Me lo ricordo ancora – come se l’avessi vissuto ieri – quel momento in cui, di fronte ad una richiesta che avevo stimato per me importante ed anche piuttosto normale un mio educatore mi ha detto senza troppi mezzi termini: “NO!”. Lo ricordo con rabbia, la stessa che è rimasta penso nella mia memoria affettiva ogni volta che mi si ripresenta la stessa situazione e la stessa risposta. A lungo andare, però, lo ricordo anche con gratitudine, perché quel “no” un pochetto mi ha fatto crescere. Non voglio addentrarmi troppo nella disquisizione tutt’ora aperta che vede schierarsi da una parte coloro che colgono nell’educazione un “lasciar esprimere il ragazzo” (Rogers e compagni) rispetto all’ala più intransigente che invece vede l’opportunità di mettere alcuni paletti per meglio fissare la rotta. Sta di fatto che in un tempo come il nostro, dove tutto ci è concesso ed anche senza troppa difficoltà, dire dei “no” è sempre più complicato, inattuale ed anche difficile.

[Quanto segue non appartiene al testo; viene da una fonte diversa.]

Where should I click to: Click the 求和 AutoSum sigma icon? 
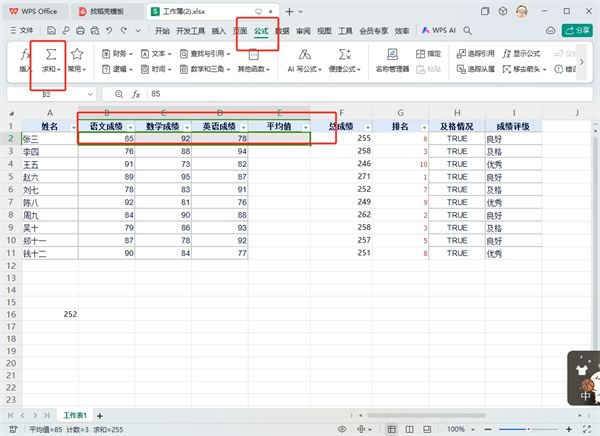coord(50,54)
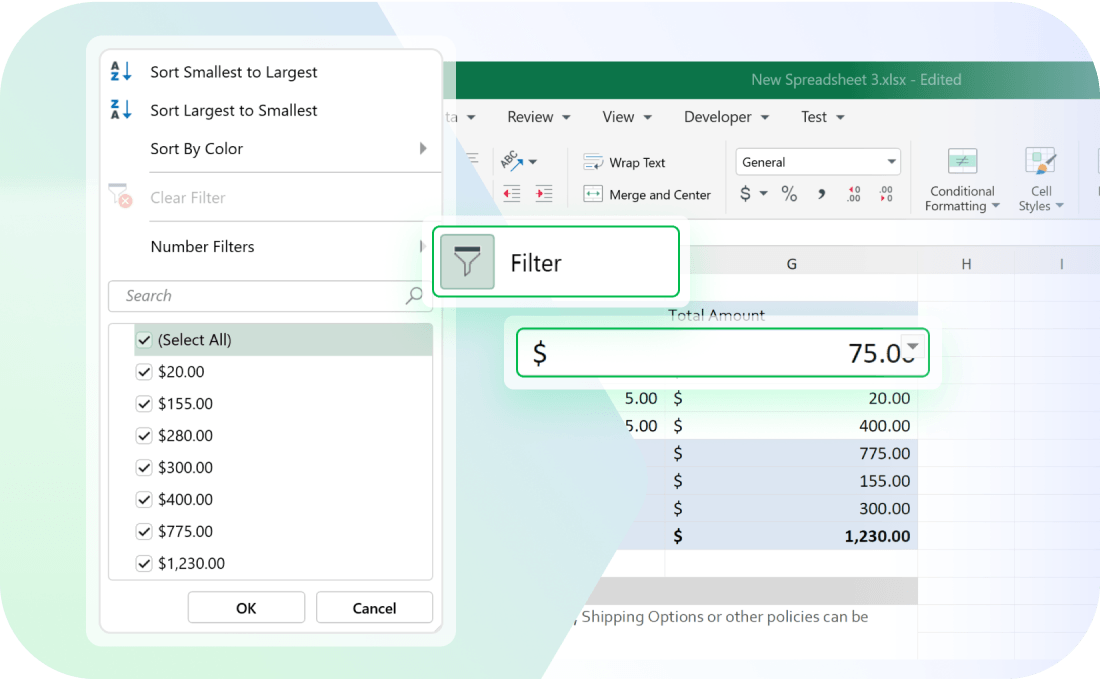Select Sort Smallest to Largest
The height and width of the screenshot is (679, 1100).
pyautogui.click(x=233, y=72)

Me ne accorgo quando alcuni genitori mi vengono a parlare dei loro figli: “Che proprio non sappiamo cosa gli stia capitando. Eppure gli diamo sempre ciò che vuole”, ma anche nella normale amministrazione dei rapporti giovanili che ho la fortuna di poter intessere fra i corridoi dell’oratorio. Il “no educativo” di per sé rompe. Di fronte alle aspettative del ragazzo, che spesso coincidono con l’idealizzazione del proprio educatore-genitore, la negazione di un permesso si rivela come qualcosa che frena l’entusiasmo e l’idea dell’educando stesso. Il “no” disorienta perché viene percepito come una mancanza di comprensione, dunque d’affetto, da parte dell’educando. Il “no” indispone perché chiama a rientrare in se stesso, a porsi la domanda di senso su ciò che è stato chiesto e su quanto è stato disposto-imposto.

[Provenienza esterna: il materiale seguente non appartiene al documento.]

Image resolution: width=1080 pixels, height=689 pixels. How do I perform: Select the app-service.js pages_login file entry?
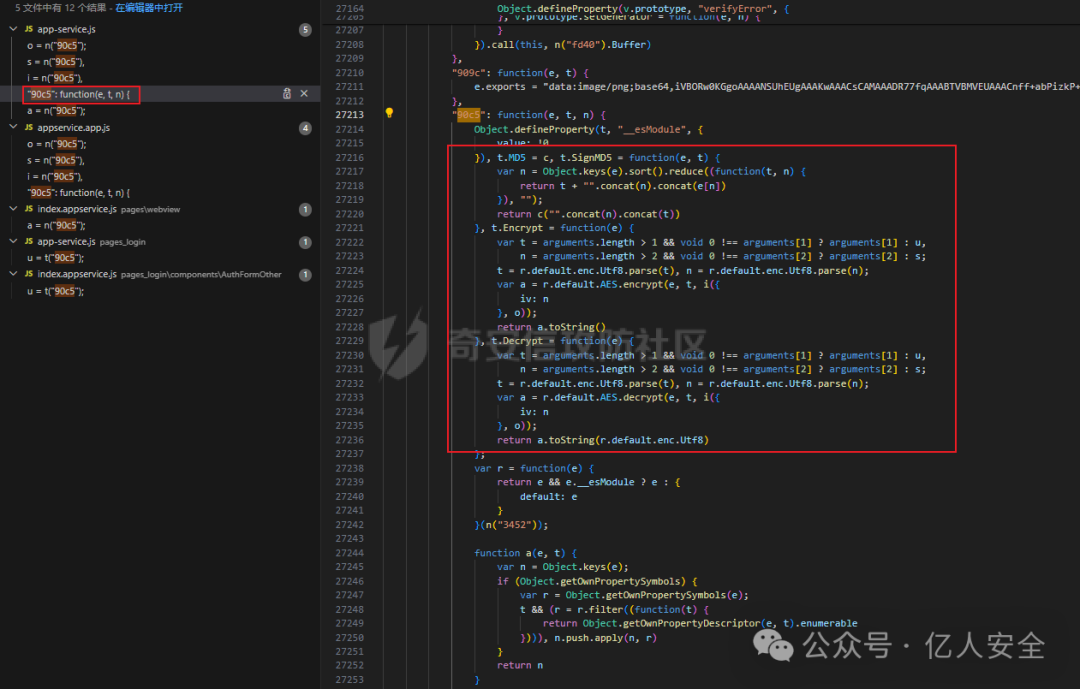(66, 242)
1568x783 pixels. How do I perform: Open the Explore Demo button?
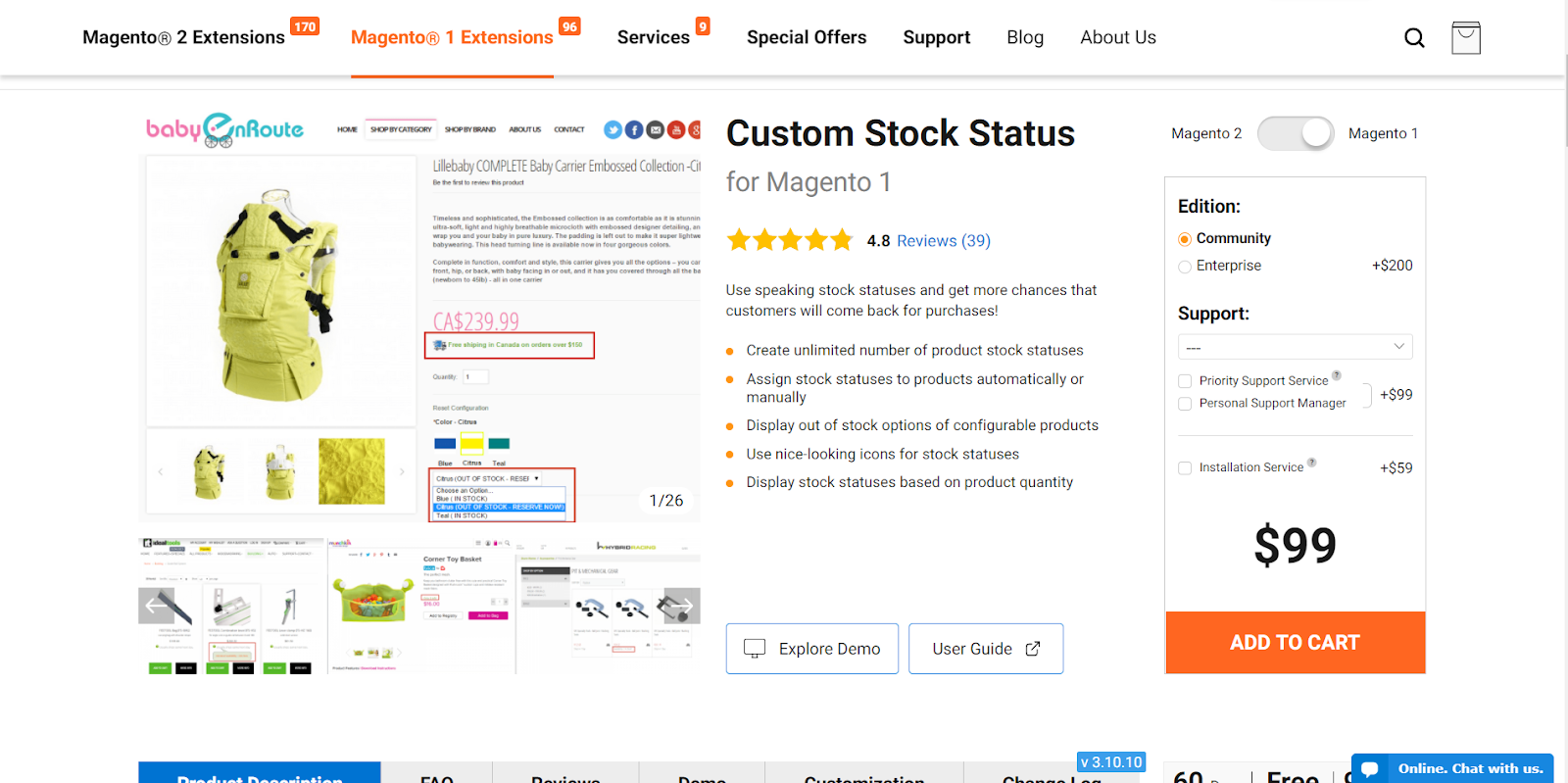(x=812, y=649)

In realtà tutto ciò che è stato detto dalla parte dell’educando è valido anche per l’educatore: che il più delle volte è chiamato a decidere in una fase d’urgenza ovvero in poco tempo; che sa che la sua decisione andrà a toccare alcuni tasti affettivi del pianoforte personale di cui è costituito il ragazzo, che forse non ha neanche il tempo di spiegare bene il perché della decisione presa. Forse l’errore più frequente che facciamo come educatori è di non dire il perché dei nostri “no educativi”, che se a noi risultano chiari, dalla parte dei ragazzi risultano invece violenze belle e buone.

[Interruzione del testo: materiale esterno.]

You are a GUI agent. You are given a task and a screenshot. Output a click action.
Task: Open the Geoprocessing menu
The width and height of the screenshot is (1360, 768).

Non è facile! Spesso le richieste che arrivano all’educatore, soprattutto da parte degli adolescenti hanno proprio lo scopo di provare la loro resistenza all’urto. Di fatto loro ci provano e se trovano un terreno fertile propongono sempre di più. A noi educatori cosa viene chiesto?Mi piace ogni volta pensare a Gesù che spiegando le beatitudini nel vangelo di Matteo ad un certo punto esordisce così: “Sia invece il vostro parlare sì, sì; no, no; il di più viene dal maligno”.
La chiarezza nel dire le cose, a volte anche senza mezzi termini, per quanto possa fare male e risultare indigesta è in realtà la virtù di ogni buon educatore-genitore, tutto il resto…lo trovano già nella nostra società.